As I’ve previously stated, Sotomayor is a valuable addition to our highest court because of her consistent critical thinking. It is quite a contrast from the rigid, self-righteous prejudgments of Justice Samuel Alito. I have her full judgment in this case, and it is illuminating -- not only for legal scholars but also for the citizenry at large -- to see how she reached her conclusion, which differs from many drunken driving prosecutions.
The Fourth Amendment forbids “unreasonable searches and seizures,” thereby first requiring a warrant from a judge to establish probable cause for a search.
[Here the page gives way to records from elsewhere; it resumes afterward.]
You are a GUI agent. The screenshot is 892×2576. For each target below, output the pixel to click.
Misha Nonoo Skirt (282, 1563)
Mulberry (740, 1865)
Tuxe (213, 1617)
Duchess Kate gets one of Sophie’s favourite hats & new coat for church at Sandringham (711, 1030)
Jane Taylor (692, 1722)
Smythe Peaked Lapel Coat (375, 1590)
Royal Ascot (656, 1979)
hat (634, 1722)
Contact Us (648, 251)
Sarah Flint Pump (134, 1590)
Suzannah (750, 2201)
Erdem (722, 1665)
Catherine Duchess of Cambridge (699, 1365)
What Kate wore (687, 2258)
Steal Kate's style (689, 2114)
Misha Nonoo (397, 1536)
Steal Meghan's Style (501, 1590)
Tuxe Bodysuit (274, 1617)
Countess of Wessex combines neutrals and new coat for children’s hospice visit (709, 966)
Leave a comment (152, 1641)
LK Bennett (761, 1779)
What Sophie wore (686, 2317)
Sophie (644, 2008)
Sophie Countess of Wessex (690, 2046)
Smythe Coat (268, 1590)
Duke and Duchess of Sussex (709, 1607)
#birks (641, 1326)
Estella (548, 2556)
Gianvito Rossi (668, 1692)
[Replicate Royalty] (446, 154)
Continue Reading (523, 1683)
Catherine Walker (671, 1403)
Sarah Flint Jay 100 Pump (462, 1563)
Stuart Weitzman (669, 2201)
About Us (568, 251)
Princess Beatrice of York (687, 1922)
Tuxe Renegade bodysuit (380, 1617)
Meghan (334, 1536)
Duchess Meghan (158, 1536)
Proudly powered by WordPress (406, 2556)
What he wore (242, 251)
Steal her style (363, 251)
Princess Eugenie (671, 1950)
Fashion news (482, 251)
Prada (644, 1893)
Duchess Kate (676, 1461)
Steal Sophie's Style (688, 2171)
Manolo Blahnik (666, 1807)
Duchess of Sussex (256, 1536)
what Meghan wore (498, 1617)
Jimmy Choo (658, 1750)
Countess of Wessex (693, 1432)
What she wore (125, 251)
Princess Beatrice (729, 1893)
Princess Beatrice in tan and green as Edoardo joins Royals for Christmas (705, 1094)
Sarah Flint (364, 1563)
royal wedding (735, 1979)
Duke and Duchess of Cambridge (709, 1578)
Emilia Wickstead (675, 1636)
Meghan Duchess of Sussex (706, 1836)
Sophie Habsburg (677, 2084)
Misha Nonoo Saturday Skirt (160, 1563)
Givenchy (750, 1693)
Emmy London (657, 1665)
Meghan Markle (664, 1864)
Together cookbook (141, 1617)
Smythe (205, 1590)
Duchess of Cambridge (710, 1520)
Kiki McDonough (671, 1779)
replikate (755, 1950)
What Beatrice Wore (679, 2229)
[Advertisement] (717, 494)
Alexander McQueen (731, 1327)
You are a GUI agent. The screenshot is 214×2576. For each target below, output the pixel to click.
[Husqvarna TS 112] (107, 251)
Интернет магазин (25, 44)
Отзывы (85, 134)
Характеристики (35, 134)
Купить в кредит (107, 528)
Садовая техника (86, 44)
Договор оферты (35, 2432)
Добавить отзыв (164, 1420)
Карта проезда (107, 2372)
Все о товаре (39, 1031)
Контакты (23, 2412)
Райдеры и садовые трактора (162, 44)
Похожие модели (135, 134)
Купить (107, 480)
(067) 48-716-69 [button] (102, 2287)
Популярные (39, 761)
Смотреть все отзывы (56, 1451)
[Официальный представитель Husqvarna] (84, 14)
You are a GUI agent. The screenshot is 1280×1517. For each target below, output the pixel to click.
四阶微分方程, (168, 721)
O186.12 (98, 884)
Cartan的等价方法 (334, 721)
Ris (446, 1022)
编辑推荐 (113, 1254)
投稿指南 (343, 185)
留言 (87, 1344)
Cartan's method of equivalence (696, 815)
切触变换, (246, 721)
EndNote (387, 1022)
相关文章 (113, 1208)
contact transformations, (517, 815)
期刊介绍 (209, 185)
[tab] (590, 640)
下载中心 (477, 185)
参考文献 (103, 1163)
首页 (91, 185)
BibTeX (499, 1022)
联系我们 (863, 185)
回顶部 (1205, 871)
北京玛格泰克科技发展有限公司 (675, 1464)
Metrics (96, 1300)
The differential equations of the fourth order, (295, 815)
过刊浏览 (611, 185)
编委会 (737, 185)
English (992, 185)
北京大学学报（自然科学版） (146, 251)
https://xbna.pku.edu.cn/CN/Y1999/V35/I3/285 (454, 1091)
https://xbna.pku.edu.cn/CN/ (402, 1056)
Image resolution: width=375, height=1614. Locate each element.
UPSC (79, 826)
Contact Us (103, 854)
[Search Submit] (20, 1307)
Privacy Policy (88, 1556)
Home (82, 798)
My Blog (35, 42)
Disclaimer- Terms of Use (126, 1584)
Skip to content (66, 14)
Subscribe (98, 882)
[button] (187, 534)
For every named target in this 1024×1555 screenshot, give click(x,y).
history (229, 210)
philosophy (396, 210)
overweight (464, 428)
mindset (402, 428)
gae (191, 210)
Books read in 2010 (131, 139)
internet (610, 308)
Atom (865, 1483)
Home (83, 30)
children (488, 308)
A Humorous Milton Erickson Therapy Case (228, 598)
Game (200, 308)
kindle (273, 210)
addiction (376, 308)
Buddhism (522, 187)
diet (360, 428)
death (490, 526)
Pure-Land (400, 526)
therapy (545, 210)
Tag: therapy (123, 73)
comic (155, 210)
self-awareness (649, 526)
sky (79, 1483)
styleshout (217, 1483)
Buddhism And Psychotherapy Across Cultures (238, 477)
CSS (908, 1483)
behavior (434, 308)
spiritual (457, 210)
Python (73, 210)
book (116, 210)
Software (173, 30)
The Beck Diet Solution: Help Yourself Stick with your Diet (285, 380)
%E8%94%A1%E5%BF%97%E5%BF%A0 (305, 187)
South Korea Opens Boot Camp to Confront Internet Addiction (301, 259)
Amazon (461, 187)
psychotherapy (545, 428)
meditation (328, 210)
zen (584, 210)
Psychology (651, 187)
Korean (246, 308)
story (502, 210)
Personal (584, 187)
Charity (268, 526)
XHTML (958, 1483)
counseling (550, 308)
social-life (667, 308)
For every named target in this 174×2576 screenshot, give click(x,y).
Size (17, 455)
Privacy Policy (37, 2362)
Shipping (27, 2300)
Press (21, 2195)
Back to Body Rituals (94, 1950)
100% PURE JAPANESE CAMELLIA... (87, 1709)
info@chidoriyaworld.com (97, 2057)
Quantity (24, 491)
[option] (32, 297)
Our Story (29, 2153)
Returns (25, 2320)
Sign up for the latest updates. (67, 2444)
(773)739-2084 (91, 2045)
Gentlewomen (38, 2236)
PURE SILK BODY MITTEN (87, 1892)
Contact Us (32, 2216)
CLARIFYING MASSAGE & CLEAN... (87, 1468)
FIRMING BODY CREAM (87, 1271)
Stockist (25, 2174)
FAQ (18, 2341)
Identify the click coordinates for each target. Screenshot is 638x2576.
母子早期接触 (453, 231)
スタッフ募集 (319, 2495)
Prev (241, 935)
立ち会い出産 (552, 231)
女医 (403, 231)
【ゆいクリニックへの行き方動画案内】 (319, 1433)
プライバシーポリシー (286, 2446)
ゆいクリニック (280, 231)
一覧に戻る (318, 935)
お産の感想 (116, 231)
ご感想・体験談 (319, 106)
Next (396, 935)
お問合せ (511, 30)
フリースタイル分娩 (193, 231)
Sotomayor points out that there is “expeditious processing of warrant applications, particularly in contexts like drunk-driving investigations (to quickly get a warrant) where the evidence supporting probable cause is simple.”
“The law now allows a federal magistrate judge to consider ‘information communicated by telephone or other reliable electronic means.’”
But there must be that judge-issued warrant to the probable cause of the search before the extraction of blood -- not just the police officer’s suspicions.
Whitehead makes this crucial point concerning Missouri v. McNeely:
“While public safety is of great concern, especially when it comes to serious offenses such as driving under the influence of alcohol, Americans’ constitutional rights cannot be wholly discounted and conveniently discarded.
“This case has far-reaching implications that go beyond one man’s run-in with the police.
“The Supreme Court is to be commended for recognizing that if we allow the government agents broad powers to invade our bodies without consent or court order, the bodily integrity of all persons in the United States will be in serious jeopardy.”
And that’s why Missouri v. McNeely is so important and should’ve been widely covered.
So did you see anything about this case in the media you go to for information on the state of your individual constitutional liberties?